Aaron Bos | Thursday, October 20, 2022


How GitHub keeps tokens safe

There are several measures that GitHub takes to keep tokens safe in repositories. This blog post is going to be focused mainly on GitHub API access tokens and storing them in our source code. If you'd like to take a look at the full documentation on GitHub API token security, you can check it out here. I'd like to start by saying that it is almost always best to err on the side of caution when dealing with any sort of tokens or secrets in code. This means keeping the tokens out of code that gets committed to source control and instead using environment variables and/or key vaults.

With that being said this post is going to be focused on the scenario of committing a GitHub API token to a public repository and pushing the commit up to GitHub. I was recently playing around with GitHub's GraphQL API, which requires a token for access. For my purposes, I was only concerned with reading public data via queries provided by the GitHub GraphQL API. Based on the documentation at the time, it was my understanding that an access token that is granted no scopes could be freely committed and pushed to a public repository because it only provided read access to public data.

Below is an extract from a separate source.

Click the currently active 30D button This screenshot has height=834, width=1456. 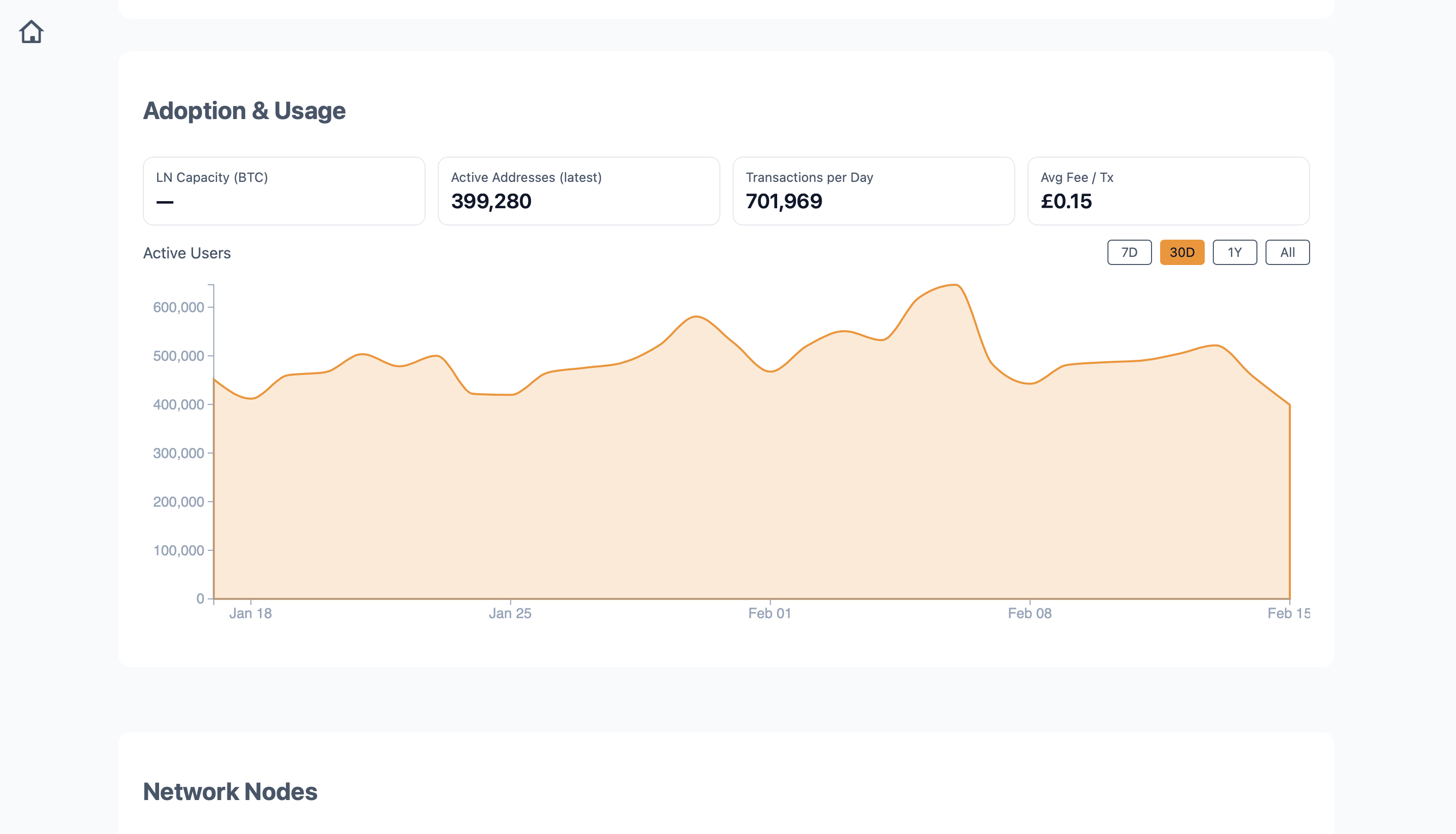1182,252

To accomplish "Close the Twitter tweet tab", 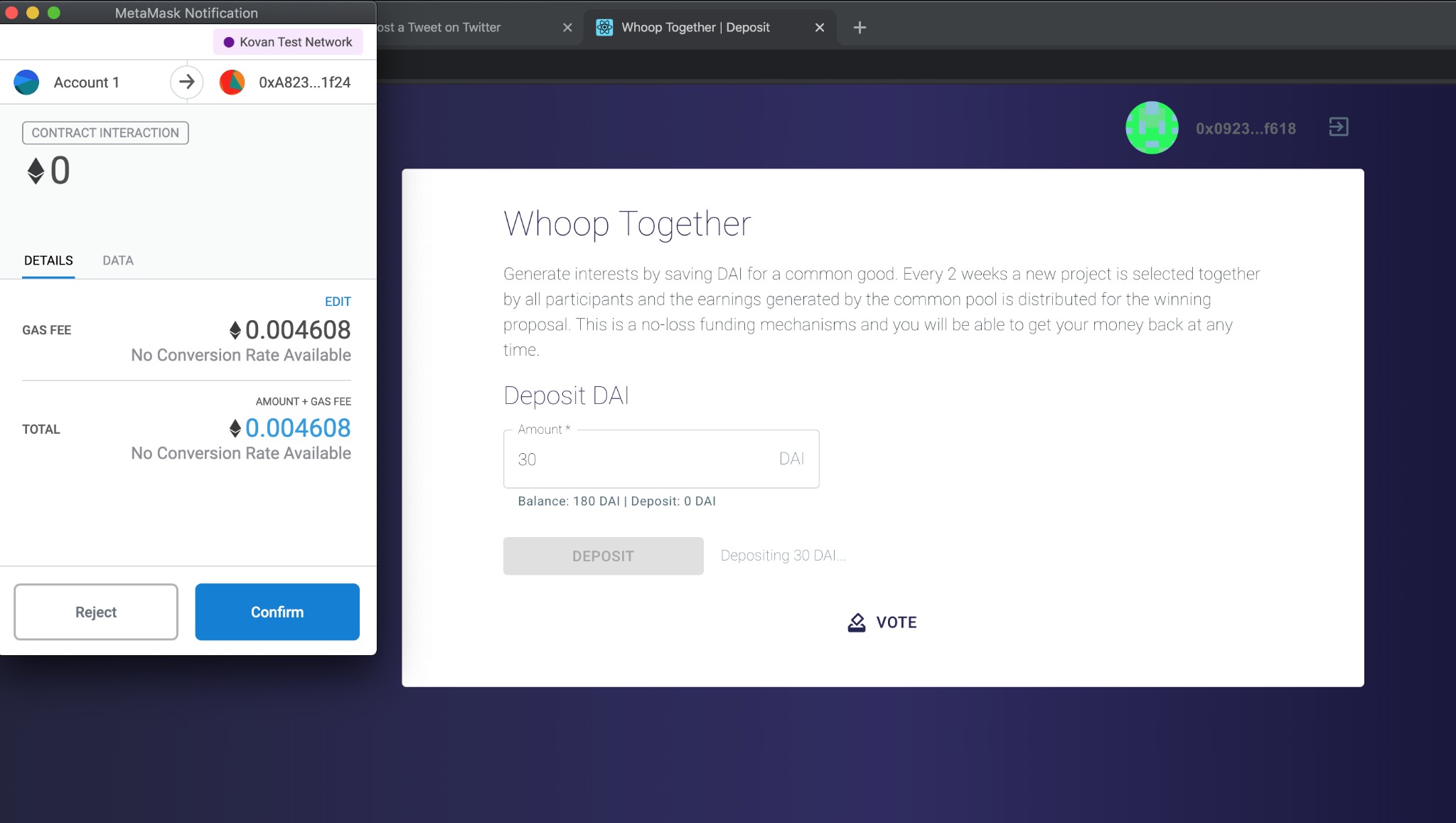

As I began testing and using the GraphQL API in a test app, I noticed that every time I pushed code to the remote on GitHub that the GraphQL requests would begin to fail. After each push, I didn't receive any sort of notification or email about a token being revoked, but I did notice the token was being deleted from my account. After doing some research, I finally found the token security article I linked to before, which laid out the behavior that I was expecting. Public access tokens with no granted scopes should not be automatically revoked.

OAuth tokens and personal access tokens pushed to public repositories and public gists will only be revoked if the token has scopes.

I was able to confirm the deletion of the API tokens by GitHub via the Security Log page, which is kind of hidden away unless you know where to find it. If you are logged into GitHub, you should be able to access it via https://github.com/settings/security-log. If the GitHub system revoked a token due to it being pushed to a public repo, you would see a log by "GitHub System" of the type oauth_authorization.destroy. This is the only indication of a token being removed by the system.

security-log

At the time this behavior was inconsistent with the documentation provided by GitHub, so I reached out via their support channel which led to them updating the documentation to its current state indicating that ALL GitHub access tokens, regardless of granted scopes, will be deleted when pushed to public repositories. The reason for this updated behavior is that classic Personal Access Tokens can be updated with scopes after they have been created. This is not the case with current access tokens. If scope changes are needed, a new token needs to be created.

So with all this being said, I was surprised initially by GitHub's behavior and its contradiction of the documentation, but after reaching out to support and the documentation being updated I completely understand the reasoning for this security. More than anything this was probably just another reminder to avoid taking shortcuts, even in little test apps because a simple mistake can lead to private tokens being leaked and used for unintended purposes.